* **WAT JE DOET**:
Zet in de lijst hieronder alleen de regels van de regel met "This screenshot has width=498, height=436." tot en met de regel met "coord(43,238)" om in een JSON-lijst van strings. Maak één string per regel en laat lege regels weg.

* **INVOERMATERIAAL**:
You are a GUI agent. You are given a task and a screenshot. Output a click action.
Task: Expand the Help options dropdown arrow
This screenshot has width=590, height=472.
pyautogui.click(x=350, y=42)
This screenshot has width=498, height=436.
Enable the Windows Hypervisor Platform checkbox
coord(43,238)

* * *

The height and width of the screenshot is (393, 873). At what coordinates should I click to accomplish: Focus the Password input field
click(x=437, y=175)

* **GESCHREVEN ANTWOORD**:
[
  "This screenshot has width=498, height=436.",
  "Enable the Windows Hypervisor Platform checkbox",
  "coord(43,238)"
]